Numa perspetiva mais ampla, outro estudo de opinião da YouGov também publicado na segunda-feira dava conta de que apenas 10% dos britânicos têm uma opinião positiva sobre a primeira-ministra. 80% vêem-na de “forma desfavorável” — e 62% tem uma opinião “muito desfavorável” sobre a até agora líder do governo.
Já após a sua demissão, as sondagens pareciam indicar que a saída de Liz Truss era algo inevitável. Um estudo de opinião de YouGov revela que 79% dos 2.066 participantes consideram que a primeira-ministra tomou a decisão correta ao demitir-se. Em contrapartida, 7% dos inquiridos não concordam com a decisão.

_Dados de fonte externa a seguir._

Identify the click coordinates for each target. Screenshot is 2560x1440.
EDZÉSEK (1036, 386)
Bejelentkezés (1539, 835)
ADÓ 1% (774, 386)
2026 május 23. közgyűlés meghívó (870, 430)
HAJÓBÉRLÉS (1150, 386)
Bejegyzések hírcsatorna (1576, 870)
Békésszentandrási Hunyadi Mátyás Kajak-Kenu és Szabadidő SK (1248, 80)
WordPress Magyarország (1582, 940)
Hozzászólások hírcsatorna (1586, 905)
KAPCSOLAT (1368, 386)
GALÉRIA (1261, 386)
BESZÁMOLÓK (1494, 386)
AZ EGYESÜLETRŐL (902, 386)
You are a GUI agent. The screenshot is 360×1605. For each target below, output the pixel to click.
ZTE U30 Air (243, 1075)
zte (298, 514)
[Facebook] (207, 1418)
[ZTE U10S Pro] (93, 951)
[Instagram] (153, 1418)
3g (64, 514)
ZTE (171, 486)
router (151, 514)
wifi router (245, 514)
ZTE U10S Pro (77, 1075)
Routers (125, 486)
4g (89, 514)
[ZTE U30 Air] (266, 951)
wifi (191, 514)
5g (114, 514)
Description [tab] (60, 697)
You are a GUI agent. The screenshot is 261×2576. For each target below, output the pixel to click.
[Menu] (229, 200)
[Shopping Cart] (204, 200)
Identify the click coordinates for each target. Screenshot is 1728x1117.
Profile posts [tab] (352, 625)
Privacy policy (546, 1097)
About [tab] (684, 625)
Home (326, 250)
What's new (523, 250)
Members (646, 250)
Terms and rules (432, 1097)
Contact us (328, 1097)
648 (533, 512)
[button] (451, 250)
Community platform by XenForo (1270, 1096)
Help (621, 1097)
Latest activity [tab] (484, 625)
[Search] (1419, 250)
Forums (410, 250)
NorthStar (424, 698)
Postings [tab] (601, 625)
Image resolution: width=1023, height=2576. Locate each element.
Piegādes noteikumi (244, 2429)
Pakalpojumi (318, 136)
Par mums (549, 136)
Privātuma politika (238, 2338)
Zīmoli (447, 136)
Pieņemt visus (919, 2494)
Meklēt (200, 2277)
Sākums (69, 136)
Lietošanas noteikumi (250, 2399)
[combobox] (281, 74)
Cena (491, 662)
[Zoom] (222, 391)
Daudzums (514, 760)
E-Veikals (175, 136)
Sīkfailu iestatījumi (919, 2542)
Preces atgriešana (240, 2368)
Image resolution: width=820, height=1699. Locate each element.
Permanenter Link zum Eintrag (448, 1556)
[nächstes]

SNAP POLL: Do you think Liz Truss is right or wrong to resign?
Right to resign: 79%
Wrong to resign: 7%https://t.co/Wceusfy2yB pic.twitter.com/KTx6B7mJc8— YouGov (@YouGov) October 20, 2022
O processo para eleger o novo primeiro-ministro
O partido terá agora de eleger um novo líder que, por inerência, será o novo primeiro-ministro. Para tal, os tories estiveram, na tarde desta quinta-feira, reunidos para determinar quais serão os próximos passos. A hipótese de ter um processo eleitoral tão longo quanto aquele que foi realizado apenas há dois meses, após a saída de Boris Johnson, ficou imediatamente fora de questão. Graham Brady, presidente da Comissão 1922 — o grupo parlamentar conservador —, descartou essa hipótese por uma questão “de interesse nacional”.
“Penso que estamos profundamente conscientes do imperativo interesse nacional em resolver [esta questão] clara e rapidamente”, afirmou Graham Brady logo após a demissão de Liz Truss. Também ele se mostrou “dececionado” com o rumo que o partido está a tomar.
[Infografia que ajuda a explicar como o processo vai decorrer]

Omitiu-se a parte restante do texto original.